Fruto de las falacias del contrato social, denunciada por los propios demócratas desde principios del siglo XX, las corporaciones siempre tuvieron en el sistema democrático más estable de la historia (excluyendo los 272 años de la democracia ateniense) un estándar de ventajas propio del juego de poder, pero nunca como hoy en día una incidencia tan determinante en la conducción absoluta de la “cosa pública”. La palabra decisiva en el establecimiento de los estándares político-culturales de las sociedades y sus estructuras quedaba, en definitiva, en manos de la acción política.
Los mercados nunca han compartido su prosperidad y alentado el progreso. Desempleo, limites arbitrarios a la libre competencia, menor carga tributaria a las mayores riquezas, aplicación de los recursos del Estado y de la riqueza social para beneficio del sector más adinerado, disminución de la educación y los recursos del conocimiento como únicas fuentes genuinas del progreso social y económico ha conformado un cuerpo de ideas constante del liberalismo económico. “Todo para nosotros, nada para los demás, parece haber sido la máxima abominable de los amos de la humanidad, en todas las edades”, proclamó Adam Smith, el propio fundador de la economía moderna.

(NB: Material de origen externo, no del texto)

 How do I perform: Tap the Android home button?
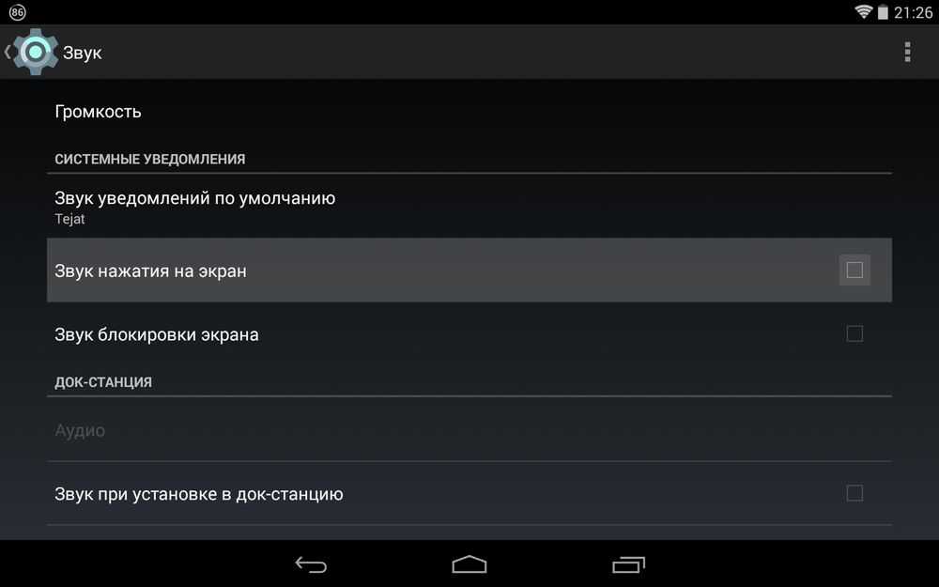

La discutida sentencia de Abraham Lincoln de 1863 que “la democracia es el gobierno del pueblo, por el pueblo y para el pueblo” hoy más que nunca se ha convertido en el gobierno del, por y para el 1 por ciento más rico. Ese es el dilema de la democracia estadounidense que, indiferente al resultado electoral, encierra en sí las banderas de la exclusión de los otros, más de setenta millones de votantes que perderán, y el abandono del “sueño americano para todos”, denunciado por el Presidente Joseph Robinette Biden en su discurso de renuncia.
El neoliberalismo se ha potenciado a partir de sociedades divididas. Las tensiones que se viven en los sistemas republicanos con el acento en la crisis de representación política y la apropiación del poder por las corporaciones y las burocracias a su servicio, ha provocado la aparición de los regímenes y fuertes partidos iliberales, en muchos casos con firme sello del fascismo, que no señalan el inicio de una era sino que más probablemente el fin de otra que en varios siglos desvarió por caminos erráticos. Parece que ese tiempo también le estaría llegando a los Estados Unidos.